The results are surprising...
Along with a few expected names at their expected place, we have:
Cut the obvious about "world's most powerful country", what we have is the analysts at one of the most influential think-tank placing the US president at fifth rank... assessing US influence as very much diminished even as their comment says the opposite "most influential country"!#5- Barack Obama – Even at a time when Washington is focused almost entirely on Washington, the elected leader of the world’s most powerful and influential country carries a lot of water. The Obama administration will watch the eurozone from the sidelines and keep commitments in the Middle East to a minimum, but the United States will continue to broaden and deepen security and commercial relationships in East Asia, and Obama’s decisions on how far and how fast to move will be crucial.
In the past, this used to be called Lese-majesty, and it was severely punished.
Lese-majesty square two. The comment precises this ranking as partly the result of "Russia's personalized system" (albeit not the only country where identity of the leader is important), however it remains that those analysts strongly linked to Western largest political and financial centers say that Putin has consolidated more "regional power" than anybody else on the planet.#2- Vladimir Putin – In Russia’s personalized system, Putin is still the person who counts. He isn’t as popular as he used to be, and his country has no Soviet-scale clout or influence, but no one on the planet has consolidated more domestic and regional power than Putin.

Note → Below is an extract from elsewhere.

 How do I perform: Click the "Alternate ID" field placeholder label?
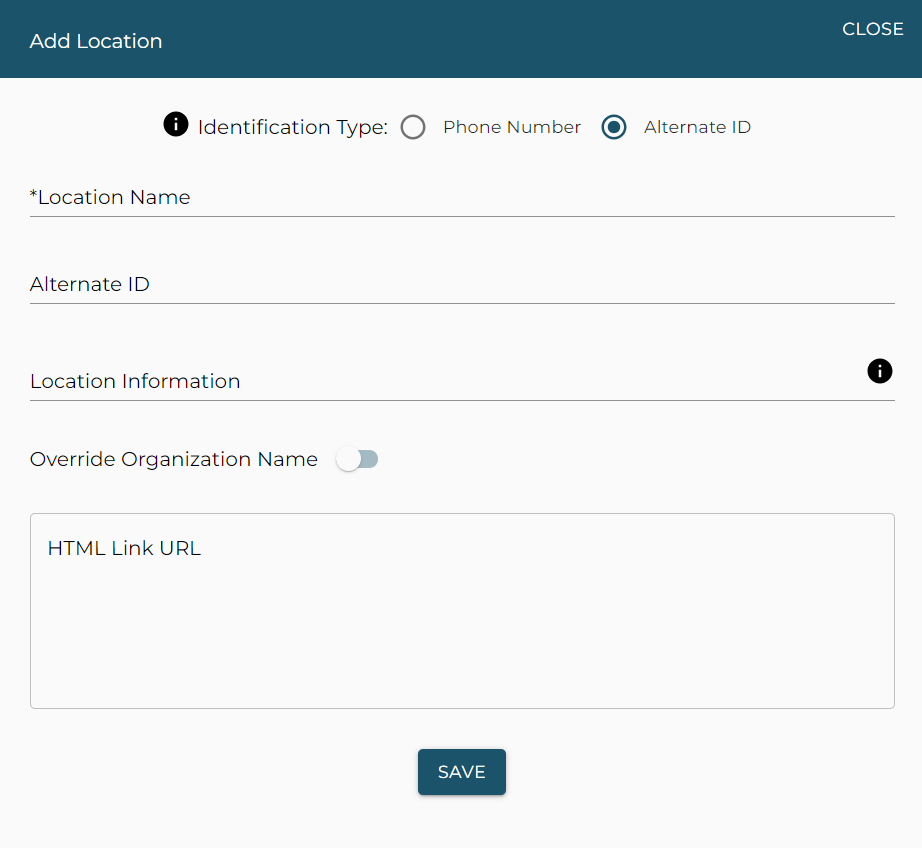tap(90, 284)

And Putin is second to... nobody:
The notion of G-Zero world was coined by Bremmer, expressing current situation of all the world's leaders being preoccupied with regional issues at best, none of them raising to face the issues of humankind as a whole. Description of a massive failure of the most influential leaders to even try agreeing on any policies to face the challenges of the times...#1- Nobody – In a G-Zero world, everyone is waiting for someone else to shoulder responsibility for the world’s toughest and most dangerous challenges. The leaders you’ll see named further down this list are preoccupied with local and regional problems and don’t have the interest and leverage needed to take on a growing list of transnational problems.
Is not Bremmer correct?
The ball is rolling, and the world with it. America used to be the reference for a large part of the world, the SU serving as secondary counter-reference. Then America seemed to have become the global leader, the "hyperpower", the "indispensable nation" that would be the sole reference and define the future. Now fading of that reference and leadership (which had begun long time ago but was not readily apparent) leaves... "Nobody" in charge.

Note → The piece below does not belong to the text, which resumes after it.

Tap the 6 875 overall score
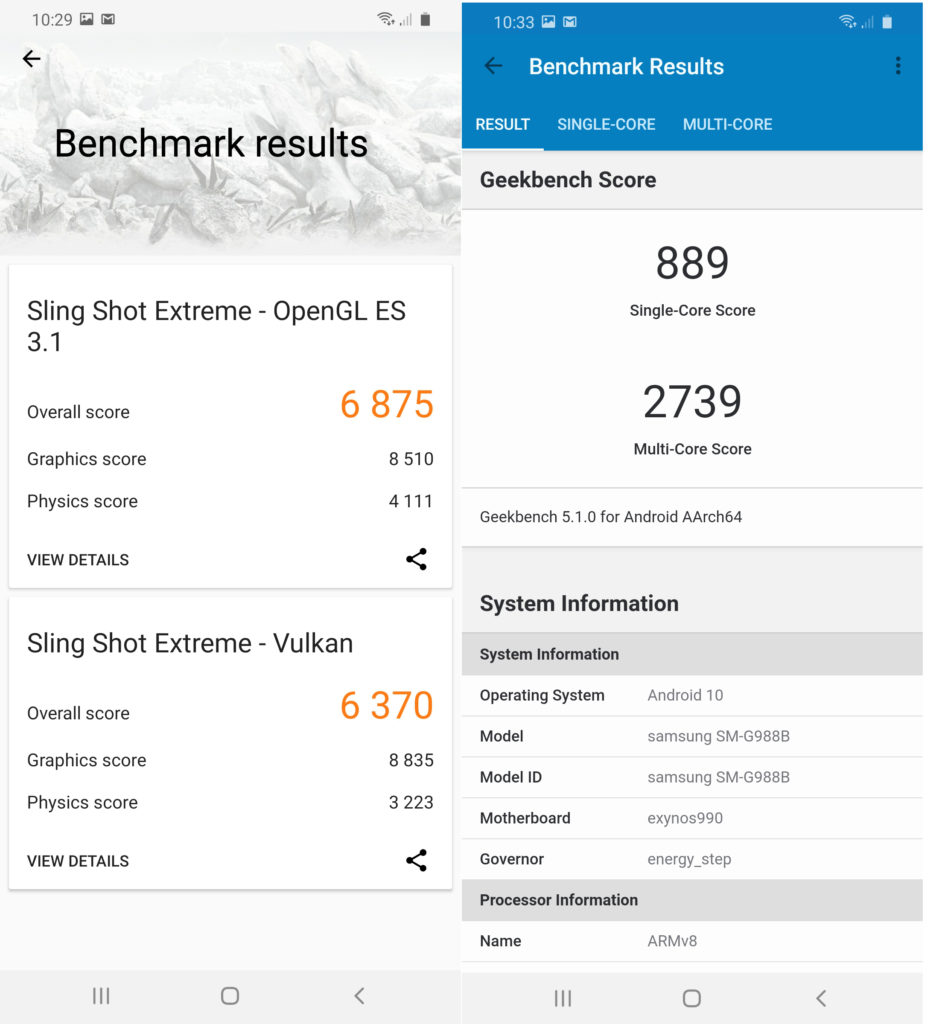Viewport: 939px width, 1024px height. coord(386,405)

The world is more and more multipolar. But everybody is concerned with his particular piece of reality. No "concert of nations" has yet emerged for the most important countries / groupings to define a consistent coordinated leadership.
The ball is rolling... the ball of all nation's and people's hopes, fears, instincts, worries, knee-jerk reactions, policies blind to all but regional concerns... in face of the most serious problems than the world ever faced since WWII, and possibly for a longer time still.
The "concert of nations" will re-emerge. But not before the ball wrecks a lot of damage. And then further damage.
We human beings learn. But from our errors only.